Frequently Asked Questions
Bridal shower etiquette is about the wonderful tradition helping the bride transit into her new role as wife and setting up her new household. Similar to its modern day wedding shower, the appropriateness of the showers, gifts are discussed. Topics: bridal shower etiquette, wedding shower etiquette,bridal shower invitation etiquette, wedding manners
P.s. This page about bridal shower manners, etiquette are meant to be a guide only. It is not meant to be the law. Etiquette is simply a organized way of doing things, it is birthed out of kindness and consideration of others.
- Frequently Asked Questions
- Bridal Shower Etiquette in a NutShell
- Bridal Shower Etiquette For the Bride
- Organizing the Bridal Shower
Frequently asked Questions
Who hosts the Bridal Shower?
Usually bridal showers are hosted by the bride’s friends, maid of honour or her bridesmaids.

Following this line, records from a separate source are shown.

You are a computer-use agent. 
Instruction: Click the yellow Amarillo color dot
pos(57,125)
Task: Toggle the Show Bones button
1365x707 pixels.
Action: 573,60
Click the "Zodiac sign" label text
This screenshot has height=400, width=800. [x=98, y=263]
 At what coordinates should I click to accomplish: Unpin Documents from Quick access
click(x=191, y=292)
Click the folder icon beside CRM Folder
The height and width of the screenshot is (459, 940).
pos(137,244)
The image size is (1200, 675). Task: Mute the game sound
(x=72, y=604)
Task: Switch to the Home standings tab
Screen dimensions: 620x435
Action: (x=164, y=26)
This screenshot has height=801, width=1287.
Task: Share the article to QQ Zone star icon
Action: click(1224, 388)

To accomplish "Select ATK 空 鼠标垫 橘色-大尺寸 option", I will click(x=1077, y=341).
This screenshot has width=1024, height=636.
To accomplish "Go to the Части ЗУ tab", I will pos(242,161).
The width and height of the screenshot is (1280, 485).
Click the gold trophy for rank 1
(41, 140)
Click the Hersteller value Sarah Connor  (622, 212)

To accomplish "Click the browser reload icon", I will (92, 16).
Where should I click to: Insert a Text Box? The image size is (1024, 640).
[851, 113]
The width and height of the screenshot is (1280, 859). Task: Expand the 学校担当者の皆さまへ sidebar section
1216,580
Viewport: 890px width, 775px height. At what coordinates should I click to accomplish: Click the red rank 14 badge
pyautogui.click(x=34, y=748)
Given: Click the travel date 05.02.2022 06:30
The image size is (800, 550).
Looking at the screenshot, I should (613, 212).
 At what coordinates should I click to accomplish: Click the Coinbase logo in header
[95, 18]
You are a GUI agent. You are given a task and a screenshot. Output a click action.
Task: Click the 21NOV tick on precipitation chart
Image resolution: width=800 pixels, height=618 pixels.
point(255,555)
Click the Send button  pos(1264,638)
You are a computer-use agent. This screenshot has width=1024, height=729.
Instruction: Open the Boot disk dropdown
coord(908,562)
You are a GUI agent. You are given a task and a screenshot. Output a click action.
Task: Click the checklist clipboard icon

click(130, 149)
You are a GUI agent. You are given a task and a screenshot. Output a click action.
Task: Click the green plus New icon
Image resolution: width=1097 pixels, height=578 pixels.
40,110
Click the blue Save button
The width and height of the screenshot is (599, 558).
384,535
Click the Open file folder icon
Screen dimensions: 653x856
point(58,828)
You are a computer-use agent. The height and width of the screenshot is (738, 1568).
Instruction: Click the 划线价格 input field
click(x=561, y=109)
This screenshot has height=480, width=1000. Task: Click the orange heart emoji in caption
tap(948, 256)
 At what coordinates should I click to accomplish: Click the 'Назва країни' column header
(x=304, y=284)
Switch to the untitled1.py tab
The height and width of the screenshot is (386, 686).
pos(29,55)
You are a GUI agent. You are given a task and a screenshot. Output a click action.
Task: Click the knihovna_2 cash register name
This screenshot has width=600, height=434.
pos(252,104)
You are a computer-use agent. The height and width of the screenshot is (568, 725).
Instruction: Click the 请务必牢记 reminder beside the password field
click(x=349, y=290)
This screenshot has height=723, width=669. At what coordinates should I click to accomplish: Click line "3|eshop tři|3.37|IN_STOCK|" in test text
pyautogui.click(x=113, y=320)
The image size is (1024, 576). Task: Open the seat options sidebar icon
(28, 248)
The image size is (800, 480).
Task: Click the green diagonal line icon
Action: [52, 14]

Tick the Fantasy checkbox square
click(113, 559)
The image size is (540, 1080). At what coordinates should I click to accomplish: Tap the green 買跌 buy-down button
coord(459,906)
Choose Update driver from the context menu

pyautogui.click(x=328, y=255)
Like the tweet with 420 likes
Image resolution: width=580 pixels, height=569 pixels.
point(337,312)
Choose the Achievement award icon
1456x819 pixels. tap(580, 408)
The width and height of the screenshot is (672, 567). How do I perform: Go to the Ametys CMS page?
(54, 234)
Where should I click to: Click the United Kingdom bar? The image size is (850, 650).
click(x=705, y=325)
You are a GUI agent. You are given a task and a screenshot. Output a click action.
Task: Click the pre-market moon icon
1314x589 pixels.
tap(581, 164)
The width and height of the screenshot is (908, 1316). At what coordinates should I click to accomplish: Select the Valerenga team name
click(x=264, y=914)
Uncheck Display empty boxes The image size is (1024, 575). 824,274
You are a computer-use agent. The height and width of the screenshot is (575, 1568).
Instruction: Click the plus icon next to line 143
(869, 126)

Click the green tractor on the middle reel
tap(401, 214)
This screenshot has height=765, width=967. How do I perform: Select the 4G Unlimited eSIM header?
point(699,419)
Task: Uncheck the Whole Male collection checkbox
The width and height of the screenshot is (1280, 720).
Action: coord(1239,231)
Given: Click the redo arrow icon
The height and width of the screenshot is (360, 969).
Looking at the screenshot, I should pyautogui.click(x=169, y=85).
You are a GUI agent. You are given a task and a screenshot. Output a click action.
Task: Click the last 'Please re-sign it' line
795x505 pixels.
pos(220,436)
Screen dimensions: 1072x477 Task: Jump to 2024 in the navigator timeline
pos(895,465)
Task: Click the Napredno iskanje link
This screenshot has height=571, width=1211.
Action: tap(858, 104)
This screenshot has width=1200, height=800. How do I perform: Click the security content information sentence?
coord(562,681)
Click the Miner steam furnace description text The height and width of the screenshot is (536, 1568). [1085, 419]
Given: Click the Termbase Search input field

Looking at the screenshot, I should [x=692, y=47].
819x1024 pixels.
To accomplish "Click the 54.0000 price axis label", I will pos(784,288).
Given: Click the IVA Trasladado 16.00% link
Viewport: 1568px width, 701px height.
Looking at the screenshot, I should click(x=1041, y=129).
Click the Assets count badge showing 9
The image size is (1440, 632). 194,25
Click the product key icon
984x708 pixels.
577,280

They aren’t usually suggested or demanded by the bride, her mother or her relatives.
Why shouldn’t the bride and family host the bridal shower?
That is because it is appropriate for the bride to throw a party then designating your guests what to bring.
Family and relatives are like an ‘extension of you’. It may be seen as bad wedding manners to be soliciting gifts from relatives.
Bridal Shower Etiquette for Multiple Showers
Life can get complicated these days with good friends and family living in different places.
If your bridesmaids are all scattered, it is acceptable to have multiple showers though no one should be invited to more than one such event.
Everyone invited to the bridal shower MUST be invited to the wedding.
Obviously, if a guest is unable to make it for the wedding, she can still attend the bridal shower.
Can I invite a male guest to the bridal shower?
Traditionally, the bridal shower is only for women. It is meant to celebrate and help the new bride get ready for her role as wife and to help her set up
her new household.
These days, there is a modern bridal shower, called the wedding shower, where both parties can come together. Its purpose is similar to the bridal shower.
Bridal Shower Etiquette For Gifts
If you are a guest, check with the host of the bridal shower to find out where is the registry of the bridal shower.
If you are host, organize with your bride to register for her bridal shower registry.
If you are the bride, you may select your registry but do not expect gifts. If you do not wish to receive gifts, you may state so in your invitation (when your bridal shower host gets them organized wth you.)
My Favourite: If you do not mind what gifts your guests bring, or whether they bring a gift or not, just do not mention anything about gifts on your invitation. Personally, I feel this is the best, most elegant choice.
Why choose the elegant choice?
The reason for this is there are already many parties centering one wedding. There is the engagement party, the bridal shower, the bachelor, bachelorette party, the wedding, the house warming etc.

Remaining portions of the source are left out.